==== Records provided
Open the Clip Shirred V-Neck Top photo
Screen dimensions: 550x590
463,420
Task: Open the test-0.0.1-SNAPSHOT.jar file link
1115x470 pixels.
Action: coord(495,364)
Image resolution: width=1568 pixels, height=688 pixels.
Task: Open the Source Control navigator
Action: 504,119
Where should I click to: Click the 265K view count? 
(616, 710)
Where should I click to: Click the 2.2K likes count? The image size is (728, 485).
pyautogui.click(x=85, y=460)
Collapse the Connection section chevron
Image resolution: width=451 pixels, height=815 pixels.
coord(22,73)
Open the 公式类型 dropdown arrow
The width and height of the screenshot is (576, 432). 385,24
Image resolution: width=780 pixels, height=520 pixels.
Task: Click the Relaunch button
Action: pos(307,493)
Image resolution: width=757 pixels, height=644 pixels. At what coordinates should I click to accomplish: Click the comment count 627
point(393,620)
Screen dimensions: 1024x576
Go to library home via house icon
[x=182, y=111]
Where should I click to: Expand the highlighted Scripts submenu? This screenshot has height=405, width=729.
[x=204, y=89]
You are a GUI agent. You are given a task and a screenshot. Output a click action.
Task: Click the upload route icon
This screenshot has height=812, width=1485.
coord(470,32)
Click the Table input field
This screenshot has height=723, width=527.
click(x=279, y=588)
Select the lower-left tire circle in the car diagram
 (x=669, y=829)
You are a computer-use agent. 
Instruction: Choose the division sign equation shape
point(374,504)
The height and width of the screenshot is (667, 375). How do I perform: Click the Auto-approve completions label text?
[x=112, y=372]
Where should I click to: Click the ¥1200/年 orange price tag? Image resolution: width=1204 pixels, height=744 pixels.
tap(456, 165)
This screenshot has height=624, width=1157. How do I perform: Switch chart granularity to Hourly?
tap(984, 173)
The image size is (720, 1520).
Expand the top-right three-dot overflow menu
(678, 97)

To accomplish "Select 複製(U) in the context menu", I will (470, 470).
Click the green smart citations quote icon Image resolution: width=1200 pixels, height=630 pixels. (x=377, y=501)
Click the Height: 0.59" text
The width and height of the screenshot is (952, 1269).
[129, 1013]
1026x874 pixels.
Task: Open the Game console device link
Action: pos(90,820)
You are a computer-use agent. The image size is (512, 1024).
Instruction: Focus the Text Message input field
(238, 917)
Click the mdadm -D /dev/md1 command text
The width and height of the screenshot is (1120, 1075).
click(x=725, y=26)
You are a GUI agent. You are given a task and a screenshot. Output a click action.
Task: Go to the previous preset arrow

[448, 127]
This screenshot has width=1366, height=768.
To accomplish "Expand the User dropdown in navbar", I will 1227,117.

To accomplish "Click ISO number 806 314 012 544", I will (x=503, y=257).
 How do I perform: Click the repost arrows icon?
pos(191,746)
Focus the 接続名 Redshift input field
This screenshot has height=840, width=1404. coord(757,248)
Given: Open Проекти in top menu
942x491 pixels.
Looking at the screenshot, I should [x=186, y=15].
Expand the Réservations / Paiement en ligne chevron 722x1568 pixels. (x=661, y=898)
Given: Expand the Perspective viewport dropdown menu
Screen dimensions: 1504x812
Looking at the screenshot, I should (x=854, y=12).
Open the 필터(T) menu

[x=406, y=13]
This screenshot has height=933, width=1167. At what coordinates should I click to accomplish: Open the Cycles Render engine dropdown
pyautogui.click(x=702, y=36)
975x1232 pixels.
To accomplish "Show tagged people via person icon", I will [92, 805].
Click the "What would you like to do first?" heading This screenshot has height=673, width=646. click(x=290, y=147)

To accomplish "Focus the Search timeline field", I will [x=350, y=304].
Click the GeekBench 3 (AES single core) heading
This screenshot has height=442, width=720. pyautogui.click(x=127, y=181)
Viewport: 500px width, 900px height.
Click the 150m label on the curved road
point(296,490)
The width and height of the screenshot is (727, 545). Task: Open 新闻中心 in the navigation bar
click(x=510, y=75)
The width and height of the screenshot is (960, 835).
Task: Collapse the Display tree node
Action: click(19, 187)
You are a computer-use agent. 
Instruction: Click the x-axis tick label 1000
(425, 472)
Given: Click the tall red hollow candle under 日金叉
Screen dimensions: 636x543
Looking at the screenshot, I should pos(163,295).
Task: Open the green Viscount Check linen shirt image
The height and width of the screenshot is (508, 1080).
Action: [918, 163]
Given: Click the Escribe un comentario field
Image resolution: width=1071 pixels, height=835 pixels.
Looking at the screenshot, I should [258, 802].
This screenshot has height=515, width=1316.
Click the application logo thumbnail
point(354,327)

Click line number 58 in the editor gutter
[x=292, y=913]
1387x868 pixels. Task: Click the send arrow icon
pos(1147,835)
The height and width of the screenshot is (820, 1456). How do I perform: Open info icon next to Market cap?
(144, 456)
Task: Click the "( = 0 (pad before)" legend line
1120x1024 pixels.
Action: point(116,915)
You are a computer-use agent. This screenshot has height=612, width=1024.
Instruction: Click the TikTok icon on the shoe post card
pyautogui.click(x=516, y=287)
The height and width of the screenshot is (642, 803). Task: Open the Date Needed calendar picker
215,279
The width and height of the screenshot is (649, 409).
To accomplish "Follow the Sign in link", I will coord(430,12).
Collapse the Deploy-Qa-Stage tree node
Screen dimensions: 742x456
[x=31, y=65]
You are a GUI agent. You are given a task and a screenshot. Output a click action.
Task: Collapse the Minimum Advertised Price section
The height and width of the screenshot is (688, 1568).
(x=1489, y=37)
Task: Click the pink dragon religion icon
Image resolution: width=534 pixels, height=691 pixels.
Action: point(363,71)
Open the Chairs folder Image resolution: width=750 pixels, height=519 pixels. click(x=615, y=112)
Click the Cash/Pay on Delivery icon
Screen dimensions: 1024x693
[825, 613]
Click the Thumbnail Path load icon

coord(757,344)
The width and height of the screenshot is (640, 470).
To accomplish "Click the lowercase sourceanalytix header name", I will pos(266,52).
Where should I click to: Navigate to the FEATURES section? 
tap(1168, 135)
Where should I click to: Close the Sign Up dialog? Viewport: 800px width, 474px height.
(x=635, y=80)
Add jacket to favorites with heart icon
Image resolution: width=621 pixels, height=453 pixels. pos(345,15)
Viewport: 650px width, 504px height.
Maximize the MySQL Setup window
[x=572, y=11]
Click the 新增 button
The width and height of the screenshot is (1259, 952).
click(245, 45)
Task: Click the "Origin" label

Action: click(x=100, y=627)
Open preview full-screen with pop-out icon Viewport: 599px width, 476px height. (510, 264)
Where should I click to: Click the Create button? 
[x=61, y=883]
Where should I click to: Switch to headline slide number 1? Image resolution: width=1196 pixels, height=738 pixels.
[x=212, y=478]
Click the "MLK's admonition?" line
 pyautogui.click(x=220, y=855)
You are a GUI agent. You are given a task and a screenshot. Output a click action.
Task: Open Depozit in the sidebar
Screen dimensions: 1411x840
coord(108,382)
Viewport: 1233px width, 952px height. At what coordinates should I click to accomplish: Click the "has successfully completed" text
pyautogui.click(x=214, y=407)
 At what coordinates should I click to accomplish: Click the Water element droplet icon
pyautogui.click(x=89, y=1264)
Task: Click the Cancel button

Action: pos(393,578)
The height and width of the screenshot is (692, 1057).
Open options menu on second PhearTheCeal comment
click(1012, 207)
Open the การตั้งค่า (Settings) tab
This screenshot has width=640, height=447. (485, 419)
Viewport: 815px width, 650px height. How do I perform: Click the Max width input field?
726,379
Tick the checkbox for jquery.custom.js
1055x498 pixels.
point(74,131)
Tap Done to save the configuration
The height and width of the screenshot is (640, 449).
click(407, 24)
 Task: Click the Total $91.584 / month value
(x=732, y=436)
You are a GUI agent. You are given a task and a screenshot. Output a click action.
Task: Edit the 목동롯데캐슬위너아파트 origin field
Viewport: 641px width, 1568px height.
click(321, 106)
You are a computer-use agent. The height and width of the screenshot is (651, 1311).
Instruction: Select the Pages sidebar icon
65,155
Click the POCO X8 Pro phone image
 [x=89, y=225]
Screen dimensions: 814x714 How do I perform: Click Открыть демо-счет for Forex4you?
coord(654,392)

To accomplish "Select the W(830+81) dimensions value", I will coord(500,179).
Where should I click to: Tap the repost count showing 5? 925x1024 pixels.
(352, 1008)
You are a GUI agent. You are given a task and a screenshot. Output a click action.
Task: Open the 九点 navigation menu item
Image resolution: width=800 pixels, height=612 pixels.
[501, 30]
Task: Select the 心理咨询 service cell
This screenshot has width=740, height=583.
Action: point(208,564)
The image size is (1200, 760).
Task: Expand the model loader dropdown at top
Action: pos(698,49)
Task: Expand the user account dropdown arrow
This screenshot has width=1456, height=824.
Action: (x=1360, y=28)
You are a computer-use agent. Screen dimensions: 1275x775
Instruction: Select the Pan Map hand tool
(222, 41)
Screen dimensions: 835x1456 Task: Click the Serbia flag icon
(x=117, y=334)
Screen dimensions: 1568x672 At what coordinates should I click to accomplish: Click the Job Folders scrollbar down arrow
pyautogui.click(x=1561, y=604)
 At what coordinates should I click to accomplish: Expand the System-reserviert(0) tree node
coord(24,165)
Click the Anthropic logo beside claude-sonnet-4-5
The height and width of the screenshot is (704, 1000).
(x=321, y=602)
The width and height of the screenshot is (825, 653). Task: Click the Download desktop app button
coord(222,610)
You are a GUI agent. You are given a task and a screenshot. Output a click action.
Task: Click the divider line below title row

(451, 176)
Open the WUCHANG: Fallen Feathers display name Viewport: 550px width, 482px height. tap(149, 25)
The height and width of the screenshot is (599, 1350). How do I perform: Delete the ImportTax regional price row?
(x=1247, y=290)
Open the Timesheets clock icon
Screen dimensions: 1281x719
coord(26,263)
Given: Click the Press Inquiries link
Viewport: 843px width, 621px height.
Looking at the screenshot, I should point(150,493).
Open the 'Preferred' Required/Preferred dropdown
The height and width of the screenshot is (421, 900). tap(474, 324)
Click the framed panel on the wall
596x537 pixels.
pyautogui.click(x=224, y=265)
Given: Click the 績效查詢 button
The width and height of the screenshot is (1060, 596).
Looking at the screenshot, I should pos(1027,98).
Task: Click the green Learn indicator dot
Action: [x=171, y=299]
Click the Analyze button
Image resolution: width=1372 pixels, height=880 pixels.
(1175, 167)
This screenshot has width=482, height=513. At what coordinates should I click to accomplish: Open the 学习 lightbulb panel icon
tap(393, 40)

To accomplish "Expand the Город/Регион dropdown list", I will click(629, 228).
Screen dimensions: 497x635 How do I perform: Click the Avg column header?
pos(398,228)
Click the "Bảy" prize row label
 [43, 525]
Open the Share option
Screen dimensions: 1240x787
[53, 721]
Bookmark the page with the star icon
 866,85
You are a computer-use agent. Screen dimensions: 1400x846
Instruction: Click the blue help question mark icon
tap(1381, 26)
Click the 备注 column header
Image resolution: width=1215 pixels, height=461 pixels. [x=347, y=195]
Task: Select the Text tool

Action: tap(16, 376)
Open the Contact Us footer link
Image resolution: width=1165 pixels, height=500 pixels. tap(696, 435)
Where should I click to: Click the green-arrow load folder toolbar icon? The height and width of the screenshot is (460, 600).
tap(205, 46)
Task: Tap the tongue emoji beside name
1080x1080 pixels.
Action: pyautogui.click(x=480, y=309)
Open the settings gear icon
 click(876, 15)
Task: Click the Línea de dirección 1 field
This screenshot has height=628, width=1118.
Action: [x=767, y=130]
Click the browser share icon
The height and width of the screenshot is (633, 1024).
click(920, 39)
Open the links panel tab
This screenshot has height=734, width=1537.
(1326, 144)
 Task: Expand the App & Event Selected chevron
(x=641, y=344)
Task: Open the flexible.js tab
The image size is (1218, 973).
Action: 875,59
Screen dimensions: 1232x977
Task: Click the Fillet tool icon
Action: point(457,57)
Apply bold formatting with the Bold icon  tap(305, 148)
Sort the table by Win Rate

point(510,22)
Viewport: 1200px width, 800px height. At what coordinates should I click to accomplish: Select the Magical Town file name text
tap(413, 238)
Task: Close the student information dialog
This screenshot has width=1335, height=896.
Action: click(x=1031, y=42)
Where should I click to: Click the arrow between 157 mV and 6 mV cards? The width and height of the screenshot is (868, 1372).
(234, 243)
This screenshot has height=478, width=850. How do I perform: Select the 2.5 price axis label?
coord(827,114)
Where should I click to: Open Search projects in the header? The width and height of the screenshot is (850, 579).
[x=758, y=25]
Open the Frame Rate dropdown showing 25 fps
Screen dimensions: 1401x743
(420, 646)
========
# Exercise details
Take exactly the lines from the one containing "1387x868 pixels. Task: Click" through the one containing "Task: Collapse the Minimum" in the data above, and output them with nothing added.

# Solution
1387x868 pixels. Task: Click the send arrow icon
pos(1147,835)
The height and width of the screenshot is (820, 1456). How do I perform: Open info icon next to Market cap?
(144, 456)
Task: Click the "( = 0 (pad before)" legend line
1120x1024 pixels.
Action: point(116,915)
You are a computer-use agent. This screenshot has height=612, width=1024.
Instruction: Click the TikTok icon on the shoe post card
pyautogui.click(x=516, y=287)
The height and width of the screenshot is (642, 803). Task: Open the Date Needed calendar picker
215,279
The width and height of the screenshot is (649, 409).
To accomplish "Follow the Sign in link", I will coord(430,12).
Collapse the Deploy-Qa-Stage tree node
Screen dimensions: 742x456
[x=31, y=65]
You are a GUI agent. You are given a task and a screenshot. Output a click action.
Task: Collapse the Minimum Advertised Price section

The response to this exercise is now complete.